**** Vorliegender Text ****

Doch lassen wir diese Polemiken und wenden wir uns dem Garten zu. Und zum Wasser
kehren wir später zurück.
Lust am Grün steht im Zentrum. Keine wilde, ungezähmte Landschaft
sondern die Ausdehnung des Innenraumes nach aussen ist gesucht. Der Mensch ist
auf der Suche nach der Beschaulichkeit. „Lassen Sie mich meinen Garten
geniessen“, sagt der Kunde zu mir, „es sollen Nischen, Winkel und
kleine Plätze entstehen, ich will die Aussicht geniessen, die Offenheit
nach aussen und mag trotzdem Geborgenheit“.
Der Wunsch des Kunden ist die Vorlage, an die wir uns halten. Es sind nicht
formale Vorgaben, es sind die formulierten Ideen, die Gefühle, die er äussert,
das Gespräch, in welchem er über mehr oder weniger belanglose Dinge
redet, wenn er über seinen Garten spricht.
Die – allerdings nur scheinbare – Schwierigkeit liegt darin, diese
Vorgaben umzusetzen, ohne einfach nur Versatzstücke der Wünsche einzubringen,
eine Formensprache zu finden, in welcher sich der Kunde wieder erkennt, ohne
dass sie anpässlerisch ist. Es geht nicht darum, dem Kunden nach dem Mund
zu gestalten, sondern den Kunden dorthin zu führen, wo er eigentlich ankommen
möchte.

**** Bereitgestellte Daten ****

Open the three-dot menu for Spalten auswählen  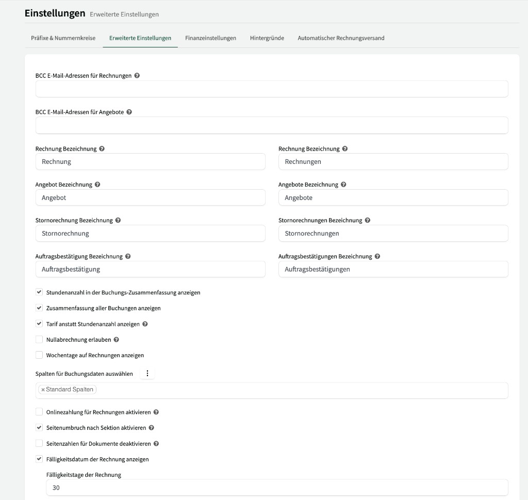147,373
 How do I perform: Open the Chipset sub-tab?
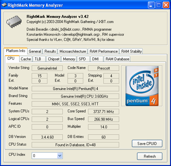[53, 59]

****

## Kurze Übung
Schreiben Sie aus dem Text über Gartengestaltung bitte die Passage von „Lust am Grün“ bis „seinen Garten spricht.“ wortgetreu ab.

## Schriftliche Lösung
Lust am Grün steht im Zentrum. Keine wilde, ungezähmte Landschaft
sondern die Ausdehnung des Innenraumes nach aussen ist gesucht. Der Mensch ist
auf der Suche nach der Beschaulichkeit. „Lassen Sie mich meinen Garten
geniessen“, sagt der Kunde zu mir, „es sollen Nischen, Winkel und
kleine Plätze entstehen, ich will die Aussicht geniessen, die Offenheit
nach aussen und mag trotzdem Geborgenheit“.
Der Wunsch des Kunden ist die Vorlage, an die wir uns halten. Es sind nicht
formale Vorgaben, es sind die formulierten Ideen, die Gefühle, die er äussert,
das Gespräch, in welchem er über mehr oder weniger belanglose Dinge
redet, wenn er über seinen Garten spricht.